Perizia asseverata vs perizia giurata: qual è la differenza?

Quando si tratta di documenti tecnici, come le perizie, spesso si sente parlare di "perizia asseverata" e "perizia giurata". Sebbene possano sembrare simili, c'è una differenza importante tra le due, soprattutto nel grado di validità legale.

La perizia asseverata è una relazione tecnica firmata da un professionista abilitato (come un geometra, un ingegnere o un architetto) in cui si attesta la veridicità dei dati riportati. Questa firma viene autenticata tramite una marca da bollo e può essere presentata in contesti amministrativi o fiscali. È sufficiente per molte pratiche edilizie o documentazioni catastali.

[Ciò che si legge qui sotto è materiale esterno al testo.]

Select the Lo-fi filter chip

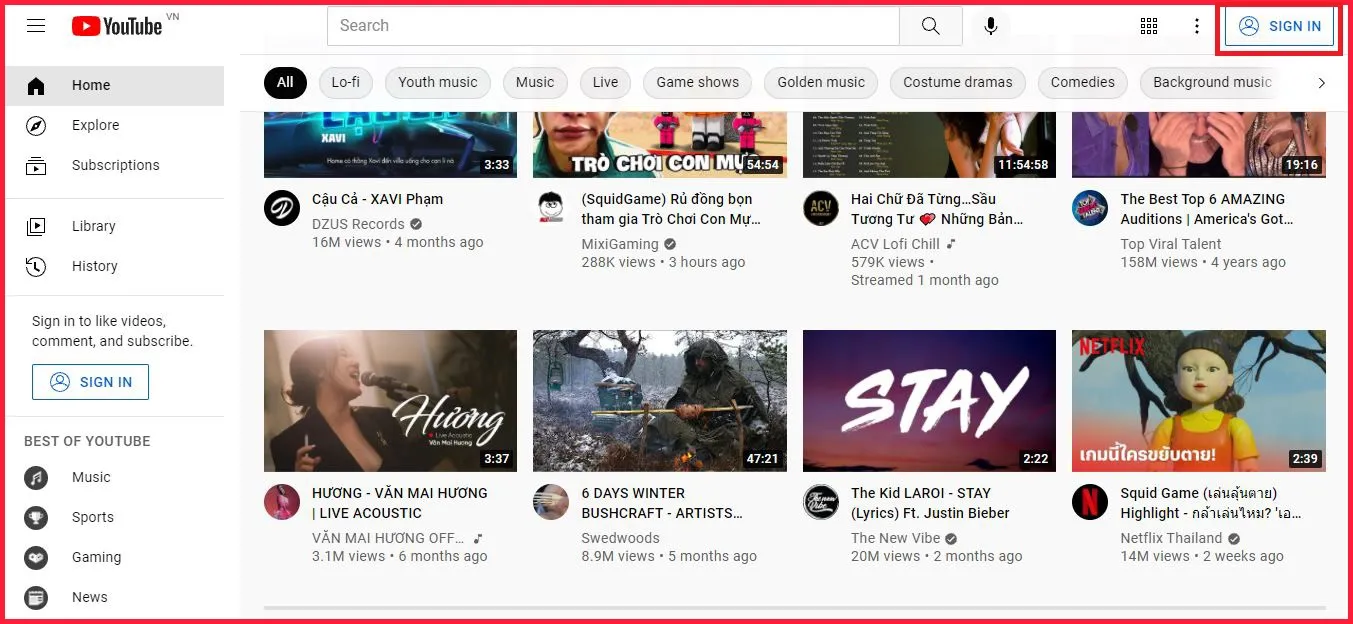(345, 82)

La perizia giurata, invece, ha un valore legale superiore. Contiene gli stessi contenuti della perizia asseverata, inclusa la dichiarazione di veridicità, ma richiede una formalità aggiuntiva: il tecnico deve firmare il documento davanti a un pubblico ufficiale, come un notaio, un cancelliere del tribunale o un funzionario autorizzato. Questo atto solenne rende la dichiarazione equivalente a una testimonianza sotto giuramento.

In pratica, la differenza non sta nel contenuto tecnico, ma nel modo in cui viene sancita la responsabilità del professionista. La perizia giurata è obbligatoria in determinati procedimenti legali o contenziosi, dove è richiesta una maggiore garanzia sull’attendibilità delle informazioni.

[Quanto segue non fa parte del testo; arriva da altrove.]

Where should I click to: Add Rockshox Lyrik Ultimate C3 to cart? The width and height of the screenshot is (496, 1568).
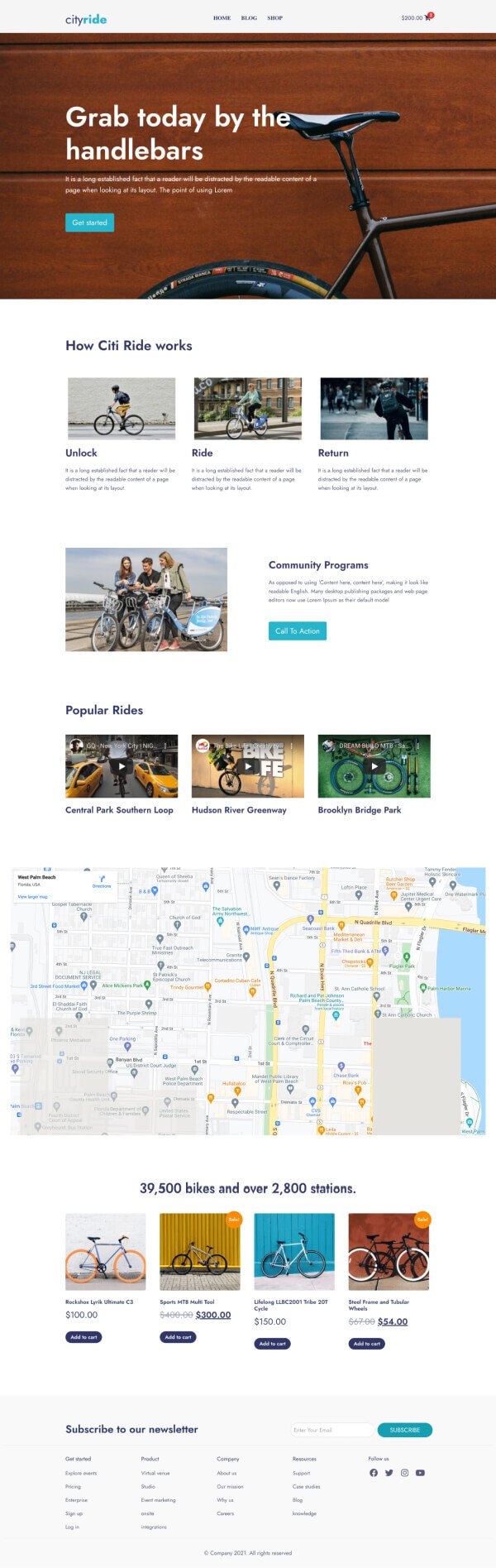click(83, 1337)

Scegliere tra una forma e l’altra dipende dall’uso che se ne deve fare: per pratiche comuni basta l’asseverazione, ma in caso di contenzioso o atti davanti al giudice, la giurata è l’unica valida. Il consiglio è sempre di verificare con l’ente o l’ufficio a cui si deve presentare il documento per evitare inutili ritardi o rifiuti.